━━━━━ Source records
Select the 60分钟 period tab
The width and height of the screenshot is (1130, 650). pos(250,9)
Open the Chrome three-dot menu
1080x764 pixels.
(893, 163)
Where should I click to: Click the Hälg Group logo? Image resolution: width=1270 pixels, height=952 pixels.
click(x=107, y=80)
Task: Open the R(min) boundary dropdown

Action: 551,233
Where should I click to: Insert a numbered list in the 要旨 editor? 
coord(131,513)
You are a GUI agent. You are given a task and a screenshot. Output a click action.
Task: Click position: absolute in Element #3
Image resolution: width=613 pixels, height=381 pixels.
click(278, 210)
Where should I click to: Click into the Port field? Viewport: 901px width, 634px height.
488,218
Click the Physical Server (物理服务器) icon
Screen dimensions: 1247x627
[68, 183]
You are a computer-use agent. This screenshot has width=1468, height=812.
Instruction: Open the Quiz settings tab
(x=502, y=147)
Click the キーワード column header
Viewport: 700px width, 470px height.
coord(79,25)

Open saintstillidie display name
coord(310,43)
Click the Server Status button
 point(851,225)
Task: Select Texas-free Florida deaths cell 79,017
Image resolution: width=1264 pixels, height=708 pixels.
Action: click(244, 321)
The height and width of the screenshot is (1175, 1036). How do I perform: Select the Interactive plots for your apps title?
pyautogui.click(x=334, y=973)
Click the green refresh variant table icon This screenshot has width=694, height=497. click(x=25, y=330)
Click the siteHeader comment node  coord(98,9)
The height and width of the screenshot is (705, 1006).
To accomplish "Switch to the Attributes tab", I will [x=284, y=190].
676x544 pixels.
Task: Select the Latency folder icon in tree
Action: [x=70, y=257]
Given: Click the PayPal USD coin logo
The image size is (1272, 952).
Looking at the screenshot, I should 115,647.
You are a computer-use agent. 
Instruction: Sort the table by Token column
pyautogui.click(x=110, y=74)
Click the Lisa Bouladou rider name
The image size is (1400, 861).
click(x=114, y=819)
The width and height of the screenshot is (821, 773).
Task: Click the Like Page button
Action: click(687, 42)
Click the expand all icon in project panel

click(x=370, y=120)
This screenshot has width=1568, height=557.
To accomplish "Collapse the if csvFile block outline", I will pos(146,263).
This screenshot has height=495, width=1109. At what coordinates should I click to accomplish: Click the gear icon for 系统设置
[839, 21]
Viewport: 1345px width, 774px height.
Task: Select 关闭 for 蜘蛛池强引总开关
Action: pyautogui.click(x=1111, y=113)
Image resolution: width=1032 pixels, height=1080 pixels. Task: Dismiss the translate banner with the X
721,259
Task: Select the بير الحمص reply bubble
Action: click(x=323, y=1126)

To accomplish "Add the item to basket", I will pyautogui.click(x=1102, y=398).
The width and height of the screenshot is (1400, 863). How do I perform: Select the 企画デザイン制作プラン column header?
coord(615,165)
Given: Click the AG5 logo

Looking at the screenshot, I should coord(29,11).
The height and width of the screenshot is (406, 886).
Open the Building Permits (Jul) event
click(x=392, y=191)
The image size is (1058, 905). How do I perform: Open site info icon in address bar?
━━━━━━━━━━
Directions for this task — Using the records above, select and copy every line that has the word "computer".

Answer to this task —
You are a computer-use agent. This screenshot has width=1468, height=812.
You are a computer-use agent. 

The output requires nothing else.